* PROBLEM TO SOLVE
Rewrite the rows below so that every "element" becomes "component", keeping everything else the same, and leave out the pictures.
Segment Start: DATA PROVIDED
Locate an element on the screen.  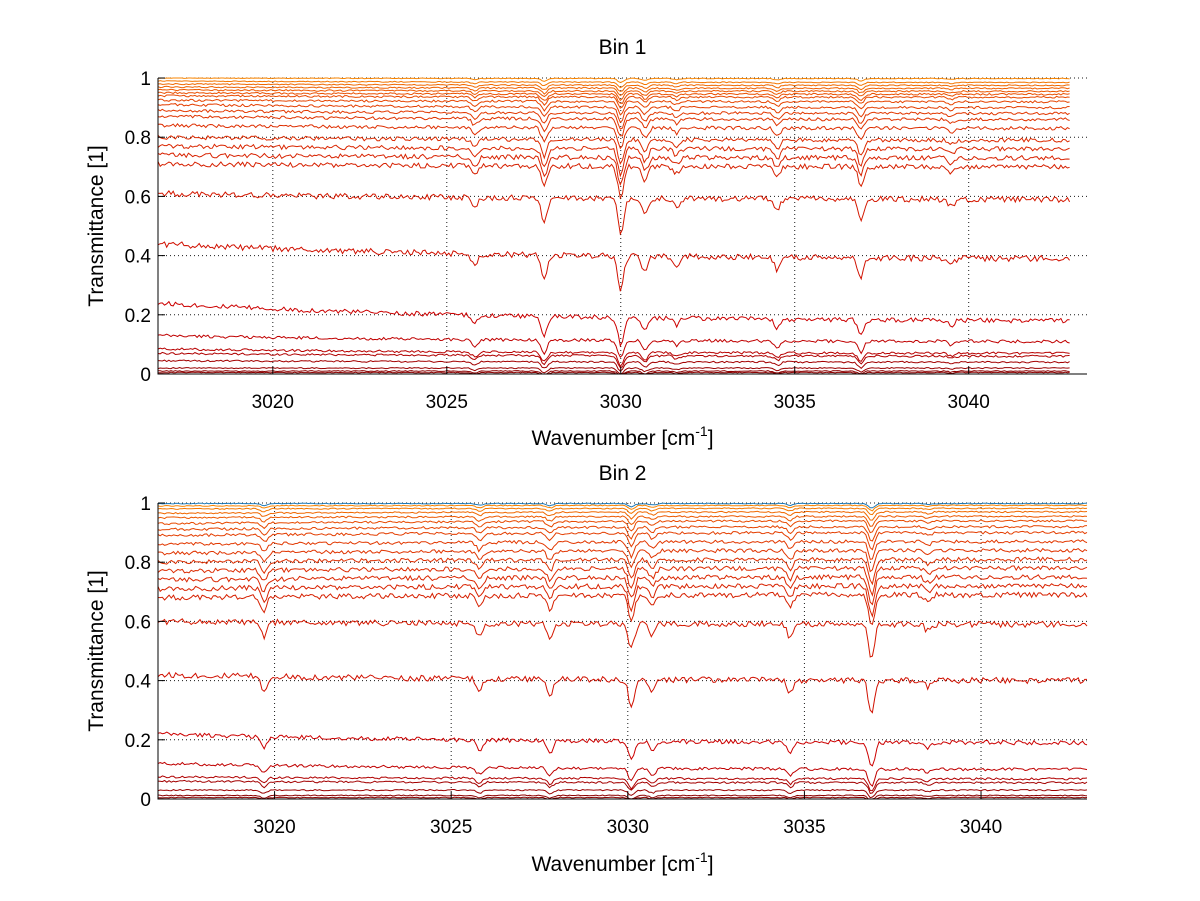
chart-title: Bin 2 is located at coordinates (623, 474).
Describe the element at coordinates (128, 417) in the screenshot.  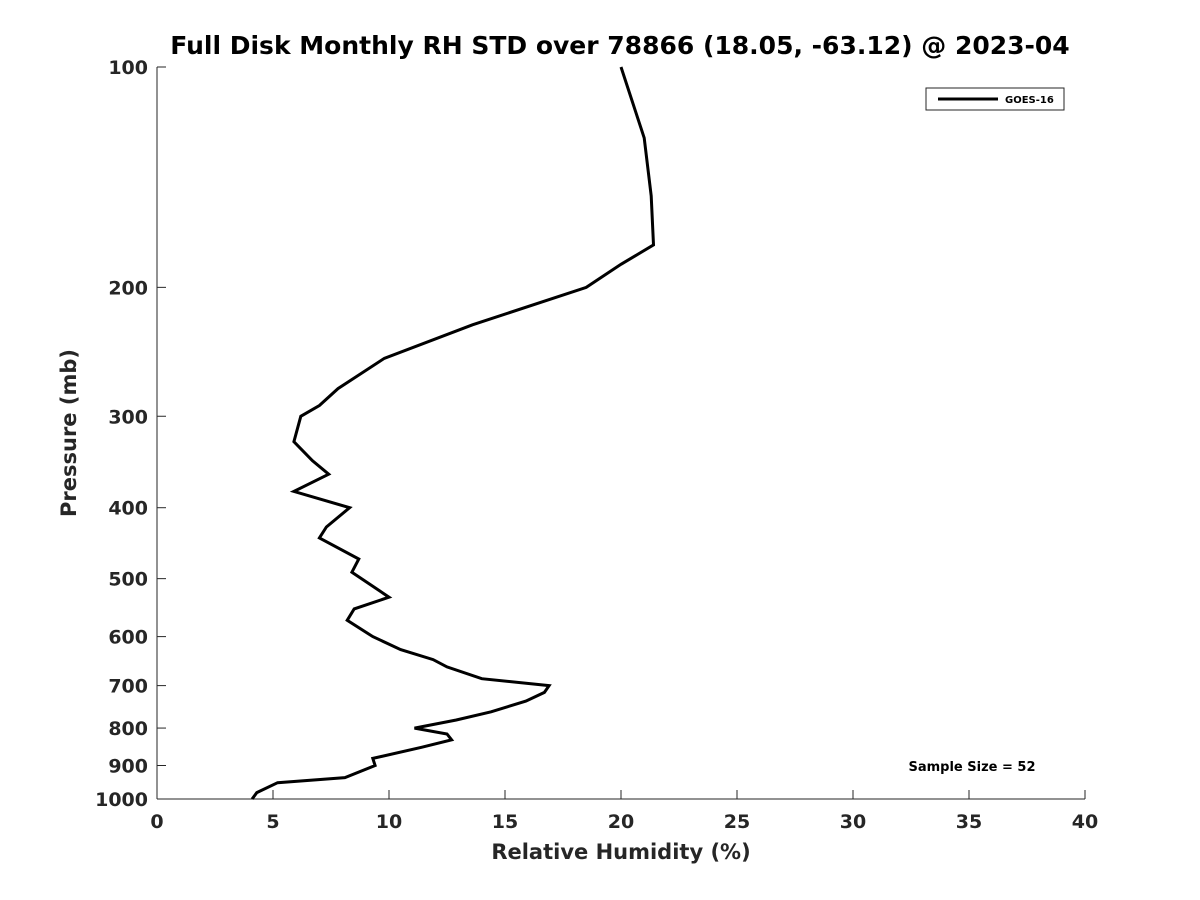
I see `y-tick-label: 300` at that location.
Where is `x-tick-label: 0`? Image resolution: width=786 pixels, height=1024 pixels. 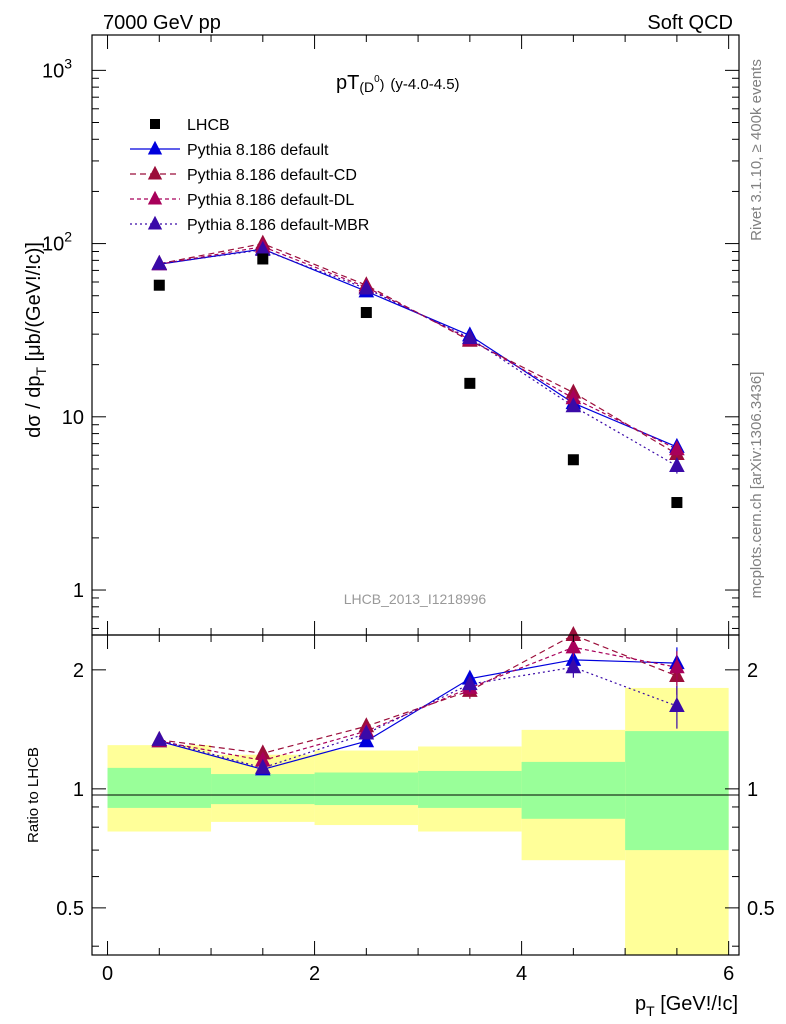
Segment End: DATA PROVIDED
* RESULT
Locate an component on the screen.  
chart-title: Bin 2 is located at coordinates (623, 474).
Describe the component at coordinates (128, 417) in the screenshot.  
I see `y-tick-label: 300` at that location.
Where is `x-tick-label: 0`? Image resolution: width=786 pixels, height=1024 pixels. 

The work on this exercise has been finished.